(Stored records)
— BEGIN —
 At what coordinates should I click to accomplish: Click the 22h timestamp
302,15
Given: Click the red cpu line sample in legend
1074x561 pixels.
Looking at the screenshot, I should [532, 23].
— END —
*SET PROBLEM*
Write out all the entries again, swapping "legend" for "key" and leaving every other part untouched.

*FINISHED ANSWER*
 At what coordinates should I click to accomplish: Click the 22h timestamp
302,15
Given: Click the red cpu line sample in key
1074x561 pixels.
Looking at the screenshot, I should [532, 23].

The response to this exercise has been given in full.